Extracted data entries
──────

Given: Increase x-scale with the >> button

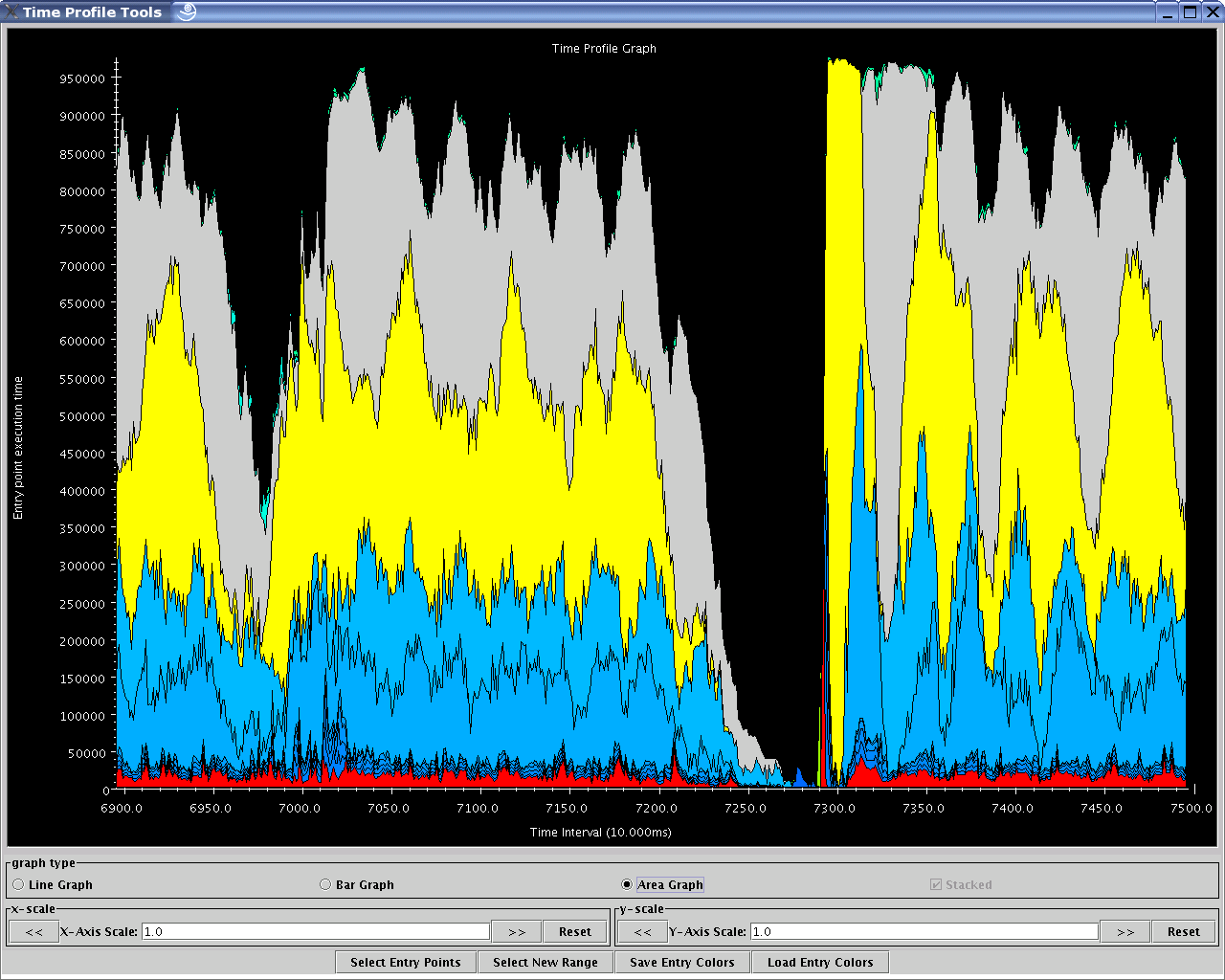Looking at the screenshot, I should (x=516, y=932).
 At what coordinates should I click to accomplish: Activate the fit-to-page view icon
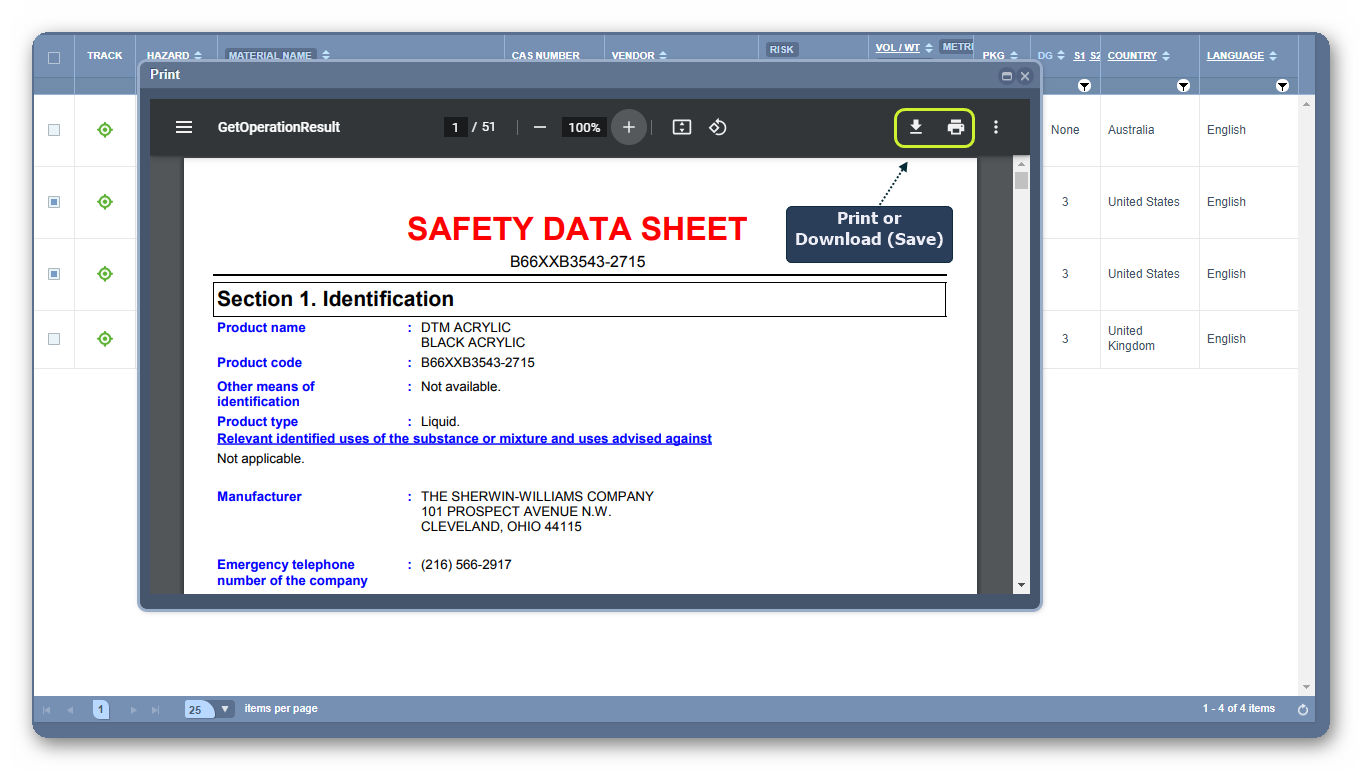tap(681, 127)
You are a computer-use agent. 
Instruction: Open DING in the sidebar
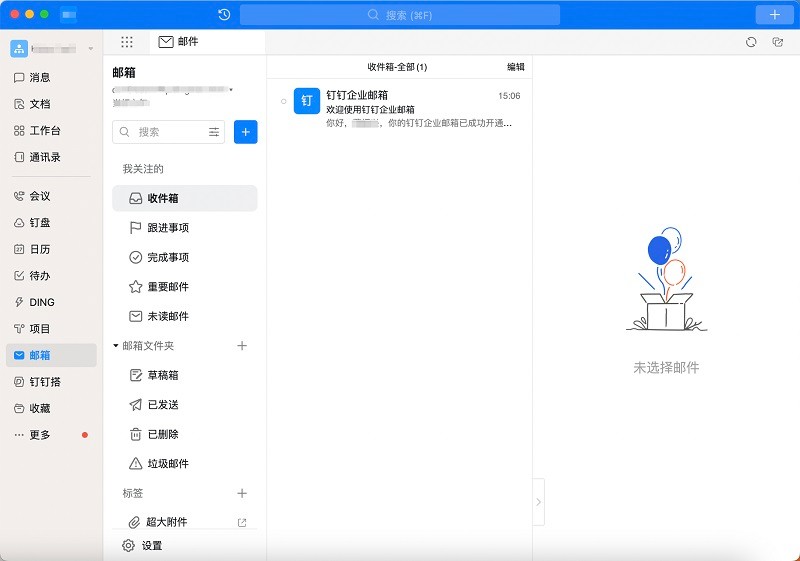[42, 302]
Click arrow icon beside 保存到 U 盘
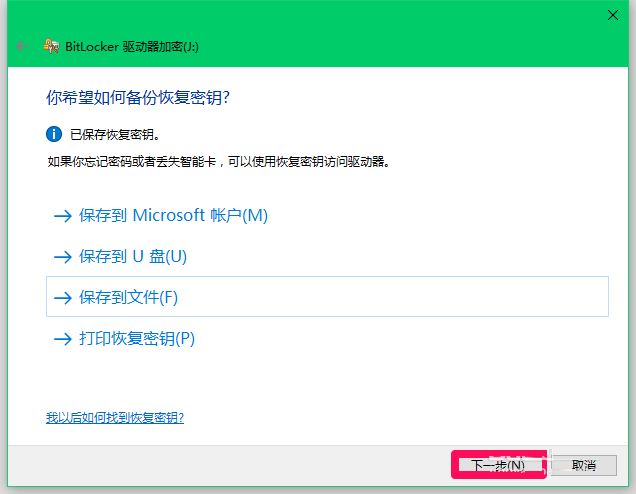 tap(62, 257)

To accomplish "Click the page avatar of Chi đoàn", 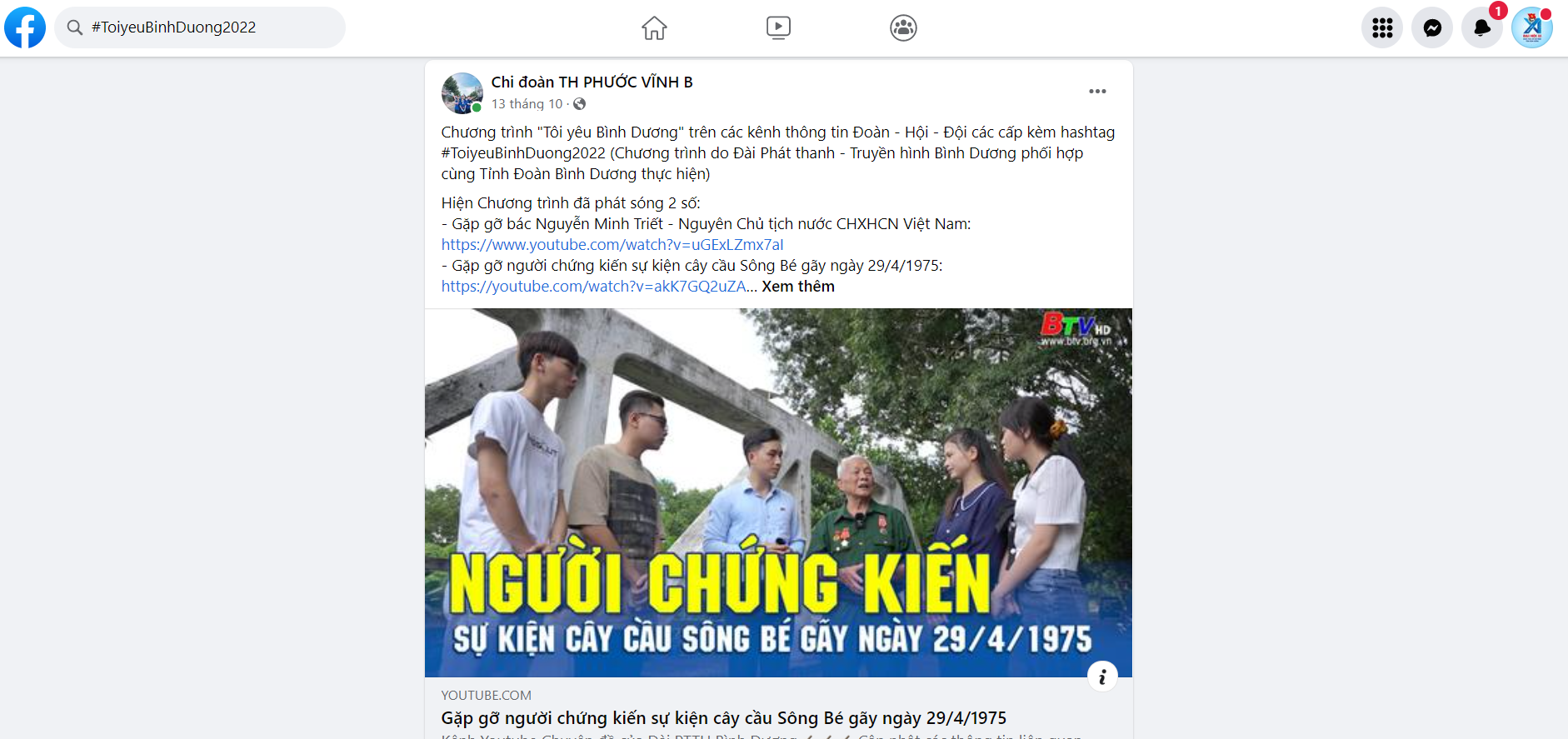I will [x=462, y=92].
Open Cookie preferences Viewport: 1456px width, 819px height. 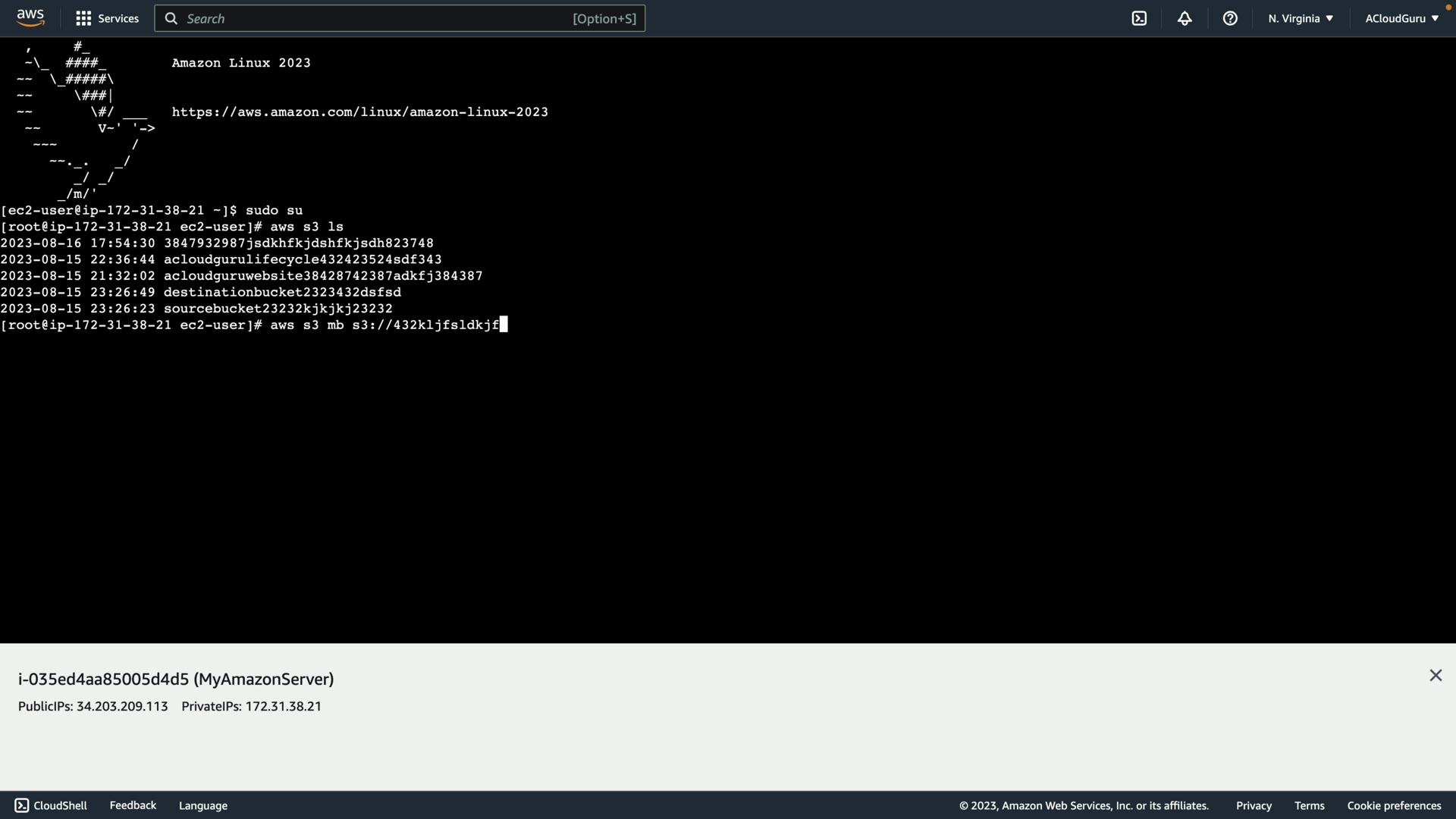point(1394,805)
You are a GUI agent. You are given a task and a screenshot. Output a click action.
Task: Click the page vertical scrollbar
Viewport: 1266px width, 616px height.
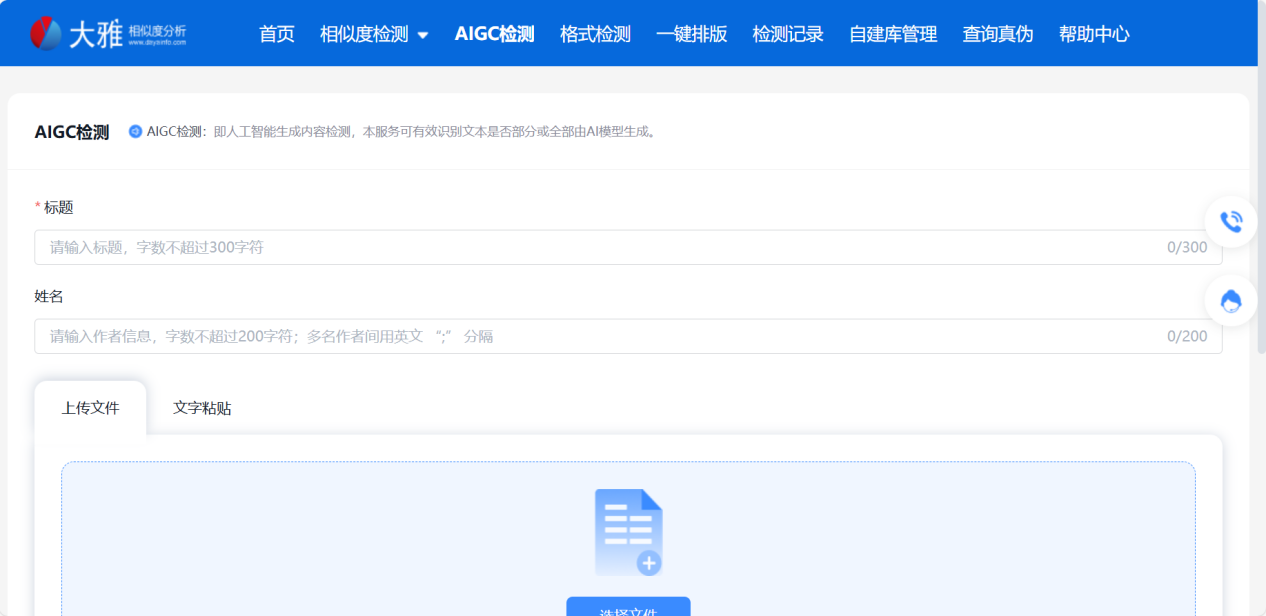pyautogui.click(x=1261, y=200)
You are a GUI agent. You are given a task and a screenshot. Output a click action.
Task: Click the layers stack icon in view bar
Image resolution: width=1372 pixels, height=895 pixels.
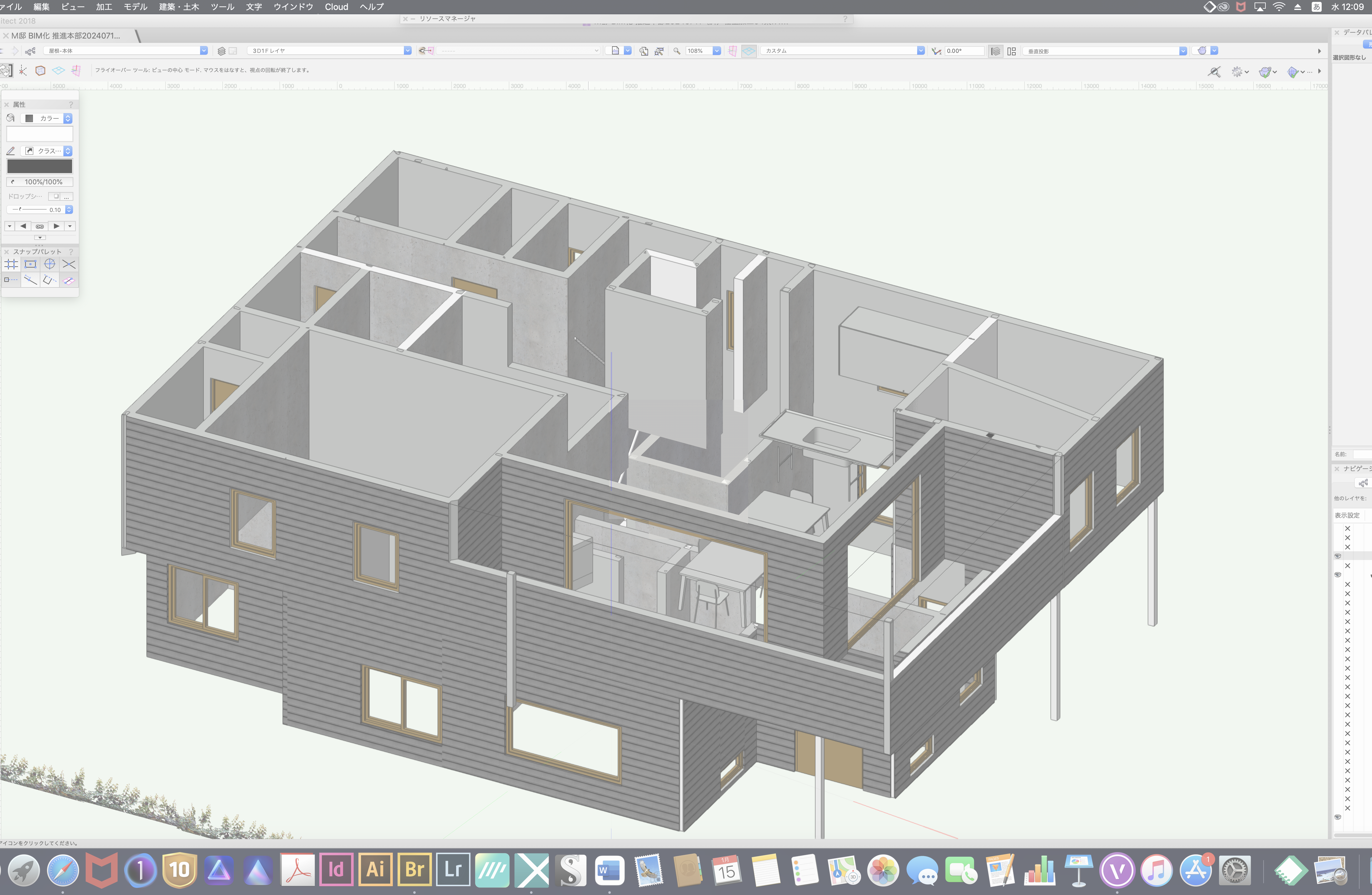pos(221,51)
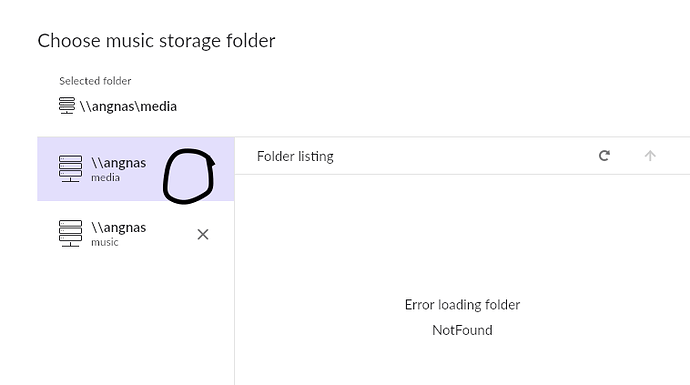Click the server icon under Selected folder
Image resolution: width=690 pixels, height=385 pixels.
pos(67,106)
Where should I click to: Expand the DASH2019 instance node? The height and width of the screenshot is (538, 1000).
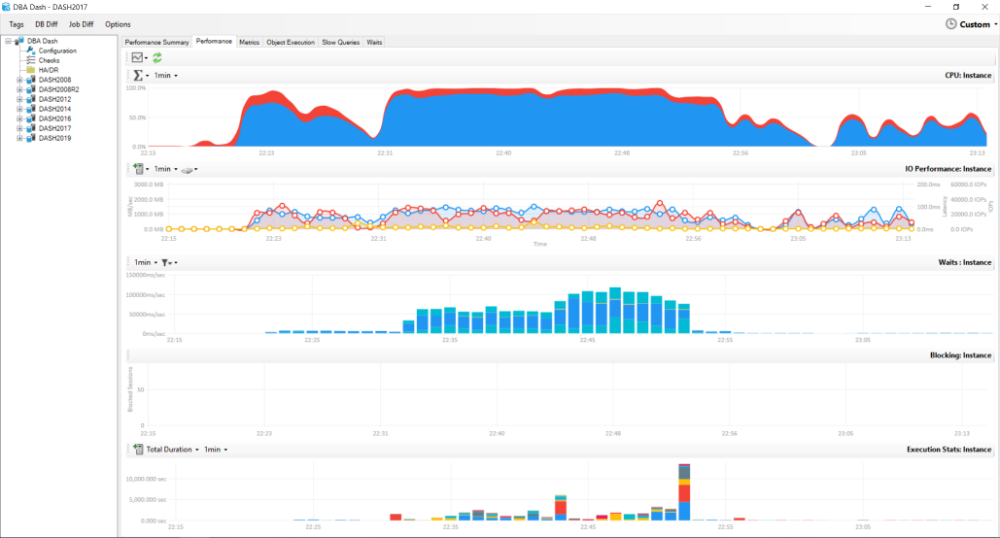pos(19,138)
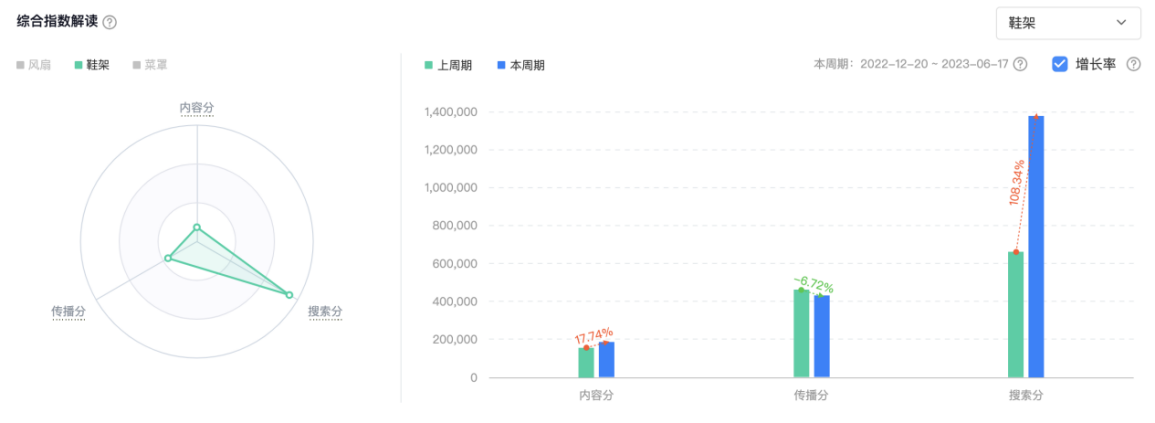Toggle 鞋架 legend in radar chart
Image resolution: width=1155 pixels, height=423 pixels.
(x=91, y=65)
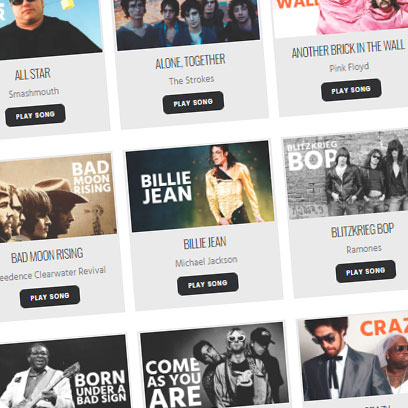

──────

Short exercise
Transcribe the rows word for word, from the first one through the line containing "tap(62, 257)". Leave out the pictures.

Expected answer
Given: Increase x-scale with the >> button

Looking at the screenshot, I should (x=516, y=932).
 At what coordinates should I click to accomplish: Activate the fit-to-page view icon
tap(681, 127)
You are a computer-use agent. 
Instruction: Open DING in the sidebar
[42, 302]
Click arrow icon beside 保存到 U 盘
 tap(62, 257)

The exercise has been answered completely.